- Selected excerpt:
UI Health Care enters next phase in brand update

New campaign highlights how system serves Iowans across the state

University of Iowa Health Care is entering the next phase of a comprehensive brand update, marked by the launch of a new brand campaign featuring real Iowans. Ads for the new campaign, themed “Making All of Iowa Better,” will begin appearing this week and tell the story of how UI Health Care serves people and communities across Iowa.   

UI Health Care began rolling out the first phase brand update in May of this year, including new logos and naming conventions. The next phase is focused on telling the stories of actual UI Health Care patients, providers, researchers, and educators, reflecting the organization’s broad impact through research, learning, and patient care.   

“Our mission of ‘Changing Medicine, Changing Lives’ is rooted in our responsibility and commitment to the state, its people, and our neighbors,” says Christine Thiriet, MAC, chief marketing officer with UI Health Care. “The new campaign reflects the relationships we have with Iowans across the state. We are very proud to be Iowans caring for Iowans.”

Iowans featured in the new ad campaign include:

  • Ken Platt, from Muscatine, whose life was saved by UI Health Care providers using a revolutionary eCPR treatment after cardiac arrest.  

  • Adeline Lovell, a 4-year-old from Clear Lake who had a strange rash before UI Health Care specialists diagnosed her with high-risk acute lymphoblastic leukemia and saved her life with innovative treatment.  

  • Roberta and Jim Carver from Alburnett, who each had significant hearing loss before cochlear implant experts at UI Health Care helped restore their hearing. Not only has the cochlear implant program changed the lives of Iowans, but it has also changed medicine, making a global impact on the treatment of hearing loss.

- Required action A:
Answer these questions from the UI Health Care brand article, one answer per line, marked the same way:
(i) In what month did the first phase of the brand update begin rolling out?
(ii) What town is Ken Platt from?
(iii) What is the theme of the new campaign?
- Required action B: Write the next paragraph of the UI Health Care brand article, picking up after its final sentence.
The lines are not needed for any of this.

- Given information:

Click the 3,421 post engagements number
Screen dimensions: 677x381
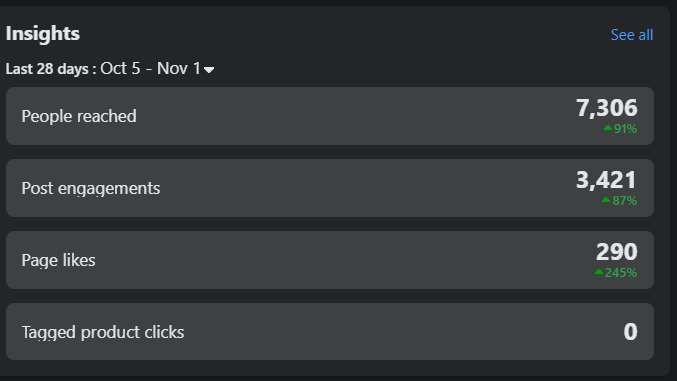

- Task answer A:
(i) May
(ii) Muscatine
(iii) "Making All of Iowa Better"

- Task answer B:
  • Christen Schulte-Phelps from Davenport, who was diagnosed with a rare form of breast cancer and received cancer care at a UI Health Care location just minutes from her home.   

Examples of real UI Health Care research also was included in the campaign, including:  

  • Theranostics, a new cancer therapy that can deliver radiation therapy selectively to cancer cells, leaving the surrounding healthy tissue unharmed. These advancements are the result of more than 20 years of research at Iowa and provide new, effective, and personalized treatment options for cancer patients.  

  • Cell lines that have been used by UI Health Care researchers for discoveries ranging from unraveling the mystery of a genetic mutation called PPP2R5D in intellectual disability to screening of potential drugs for treatment of diabetic peripheral neuropathy.  

  • Tumor-targeting nanoparticles loaded with a drug that makes cancer cells more vulnerable to chemotherapy’s toxicity. UI Health Care researchers are studying their use to treat an aggressive and often deadly form of endometrial cancer.